▶ [Task to carry out]:
Please return the listing exactly as it stands, skipping any pictures.

▶ [Dataset content]:

↓↓↓

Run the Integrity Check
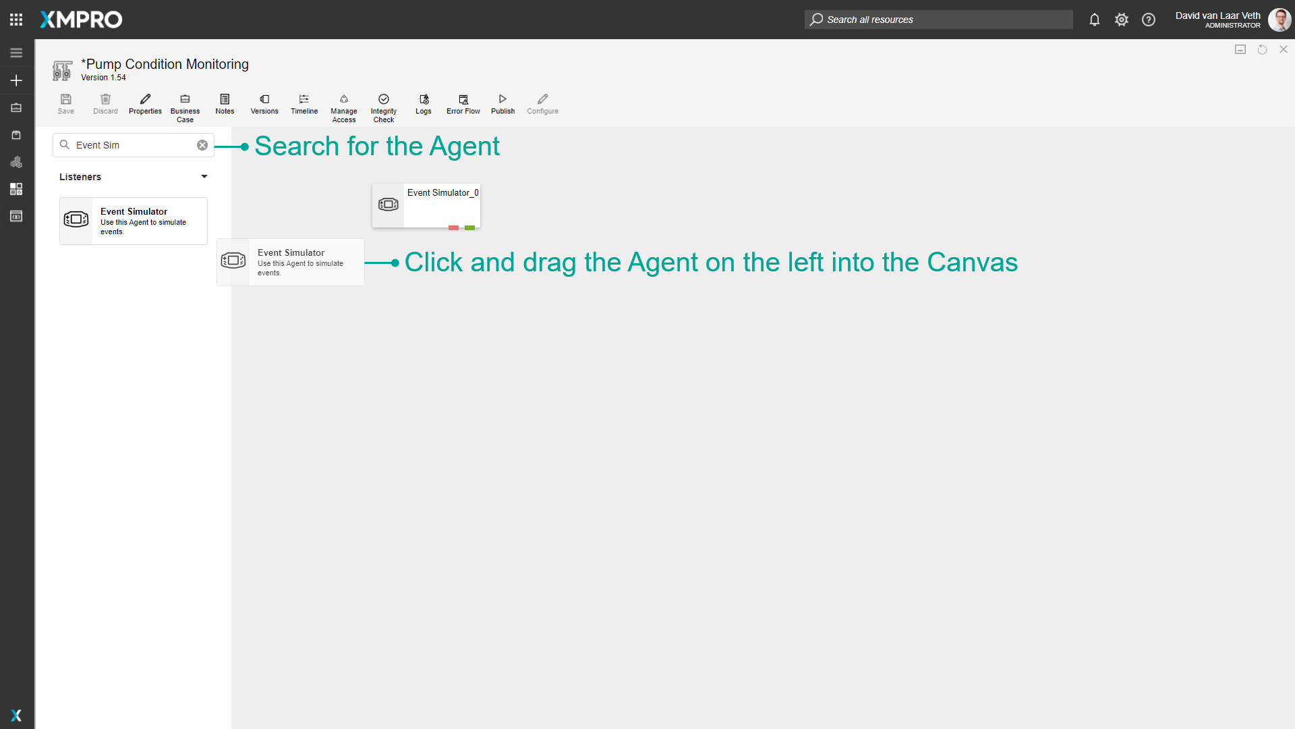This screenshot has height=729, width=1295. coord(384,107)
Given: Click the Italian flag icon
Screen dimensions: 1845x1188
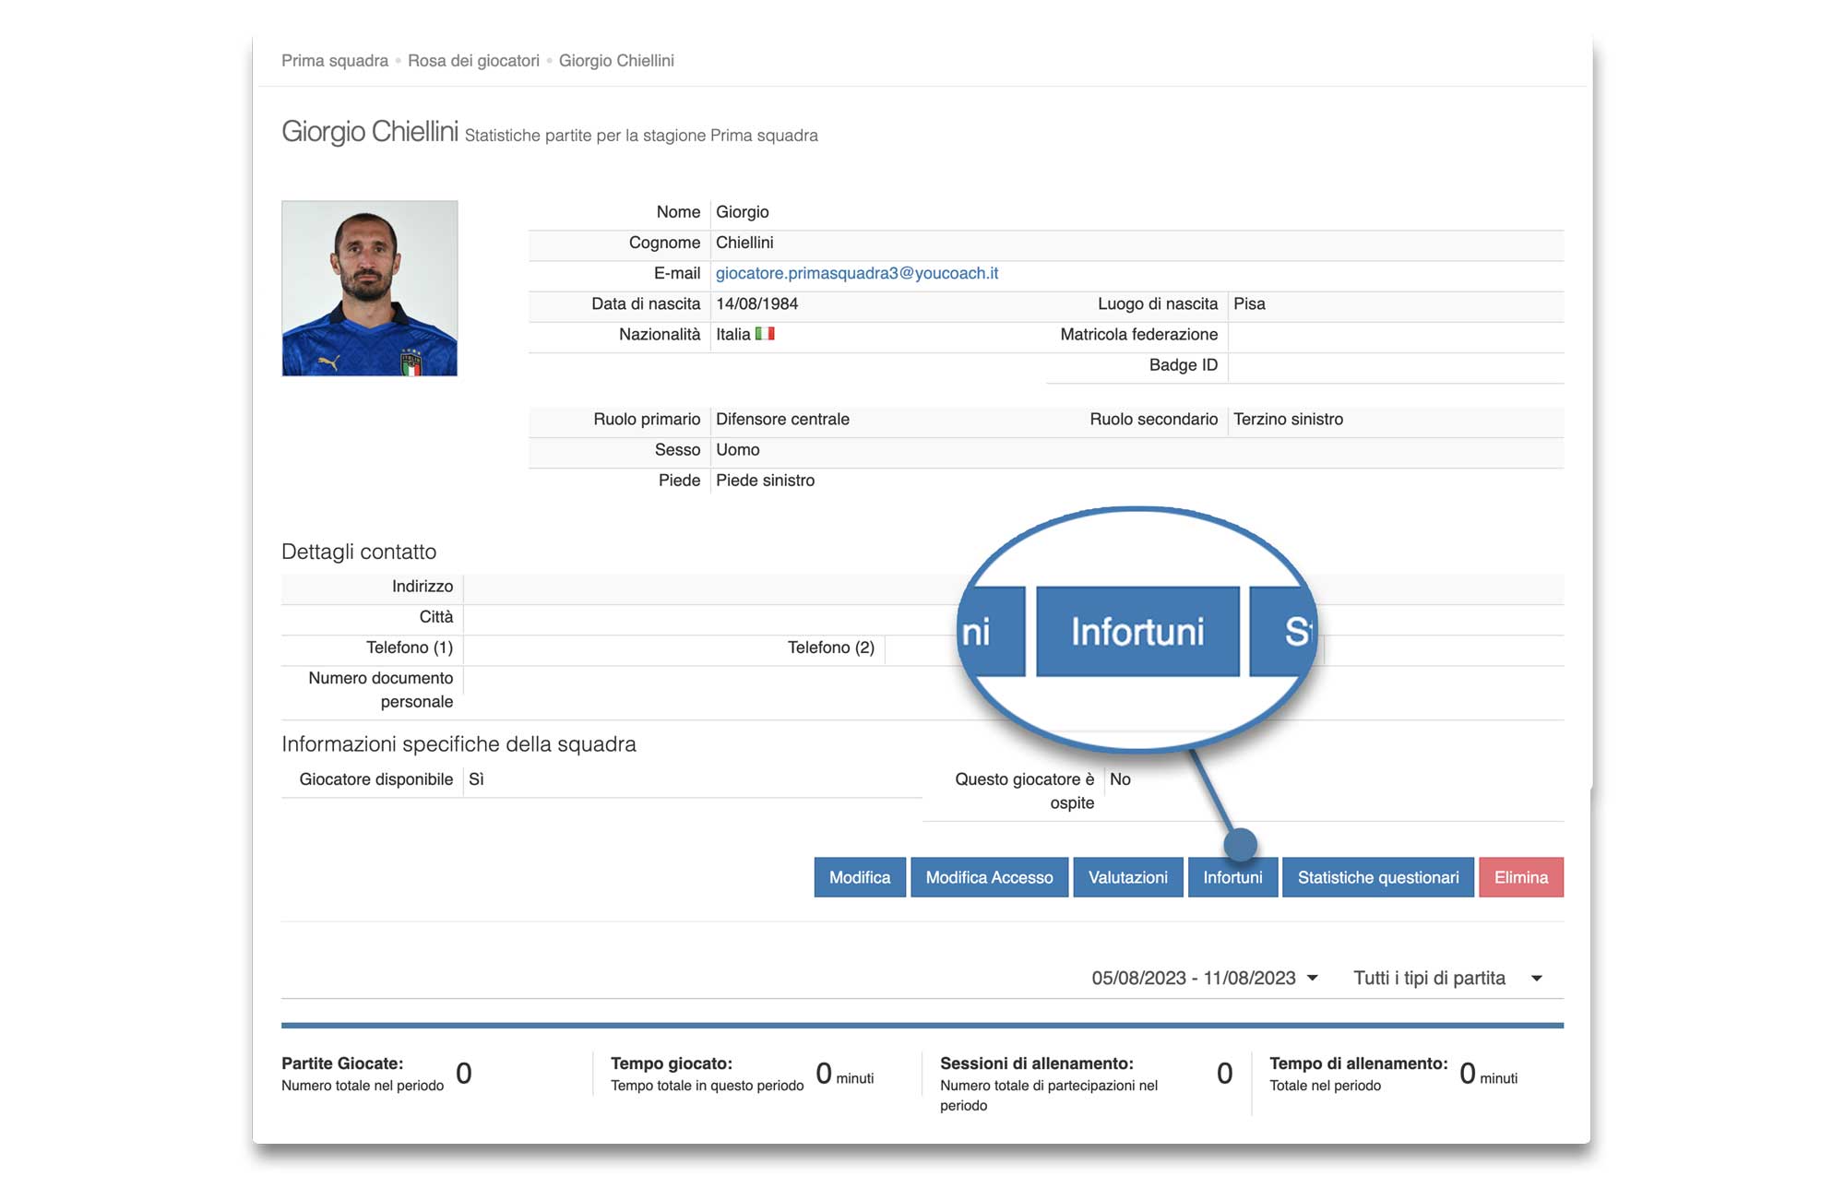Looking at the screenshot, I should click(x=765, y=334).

↑↑↑

▶ [Your response]:
Run the Integrity Check
This screenshot has height=729, width=1295. coord(384,107)
Given: Click the Italian flag icon
Screen dimensions: 1845x1188
Looking at the screenshot, I should click(x=765, y=334).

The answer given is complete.